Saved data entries
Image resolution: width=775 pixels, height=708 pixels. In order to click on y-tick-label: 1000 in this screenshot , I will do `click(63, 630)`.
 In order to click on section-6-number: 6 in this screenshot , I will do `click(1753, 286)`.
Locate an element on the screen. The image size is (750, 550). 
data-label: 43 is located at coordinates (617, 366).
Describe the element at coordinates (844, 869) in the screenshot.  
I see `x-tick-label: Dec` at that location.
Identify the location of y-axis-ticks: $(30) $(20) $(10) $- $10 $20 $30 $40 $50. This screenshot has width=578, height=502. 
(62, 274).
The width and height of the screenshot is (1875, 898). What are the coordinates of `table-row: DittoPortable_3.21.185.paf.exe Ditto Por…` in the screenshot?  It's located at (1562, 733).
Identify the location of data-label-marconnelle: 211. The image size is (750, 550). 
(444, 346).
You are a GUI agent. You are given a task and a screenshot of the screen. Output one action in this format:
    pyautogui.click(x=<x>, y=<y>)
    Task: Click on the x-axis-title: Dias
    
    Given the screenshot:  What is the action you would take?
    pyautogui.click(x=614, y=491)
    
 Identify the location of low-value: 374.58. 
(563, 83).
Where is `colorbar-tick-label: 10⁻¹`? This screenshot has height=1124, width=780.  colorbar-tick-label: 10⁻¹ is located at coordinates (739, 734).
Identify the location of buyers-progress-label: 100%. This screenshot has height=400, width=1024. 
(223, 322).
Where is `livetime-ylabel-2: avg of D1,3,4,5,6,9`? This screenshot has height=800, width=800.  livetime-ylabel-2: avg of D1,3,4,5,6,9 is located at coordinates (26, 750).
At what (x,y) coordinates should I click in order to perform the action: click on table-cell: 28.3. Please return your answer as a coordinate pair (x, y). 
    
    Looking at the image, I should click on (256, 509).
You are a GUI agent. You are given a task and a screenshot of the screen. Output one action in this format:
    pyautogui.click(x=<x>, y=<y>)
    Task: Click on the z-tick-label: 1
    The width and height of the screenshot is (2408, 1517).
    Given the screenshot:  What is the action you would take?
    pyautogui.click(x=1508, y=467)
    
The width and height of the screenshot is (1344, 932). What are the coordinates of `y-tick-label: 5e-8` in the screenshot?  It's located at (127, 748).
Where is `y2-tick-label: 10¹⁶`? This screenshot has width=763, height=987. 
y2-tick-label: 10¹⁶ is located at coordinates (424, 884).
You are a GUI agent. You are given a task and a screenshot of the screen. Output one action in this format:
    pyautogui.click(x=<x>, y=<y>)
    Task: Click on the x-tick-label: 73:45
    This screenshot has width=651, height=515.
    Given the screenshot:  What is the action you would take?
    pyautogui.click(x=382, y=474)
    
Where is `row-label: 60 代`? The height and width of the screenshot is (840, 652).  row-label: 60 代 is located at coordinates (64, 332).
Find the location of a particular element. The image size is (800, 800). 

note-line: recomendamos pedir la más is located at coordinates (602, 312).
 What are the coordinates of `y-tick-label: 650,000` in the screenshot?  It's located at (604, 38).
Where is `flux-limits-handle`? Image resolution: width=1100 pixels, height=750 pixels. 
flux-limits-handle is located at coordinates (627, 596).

● **Work required**
Extract each line from the rows above that contains the word "Where".

● **Response below**
Where is `colorbar-tick-label: 10⁻¹`? This screenshot has height=1124, width=780.  colorbar-tick-label: 10⁻¹ is located at coordinates (739, 734).
Where is `livetime-ylabel-2: avg of D1,3,4,5,6,9`? This screenshot has height=800, width=800.  livetime-ylabel-2: avg of D1,3,4,5,6,9 is located at coordinates (26, 750).
Where is `y2-tick-label: 10¹⁶`? This screenshot has width=763, height=987. 
Where is `row-label: 60 代`? The height and width of the screenshot is (840, 652).  row-label: 60 代 is located at coordinates (64, 332).
Where is `flux-limits-handle`? Image resolution: width=1100 pixels, height=750 pixels. 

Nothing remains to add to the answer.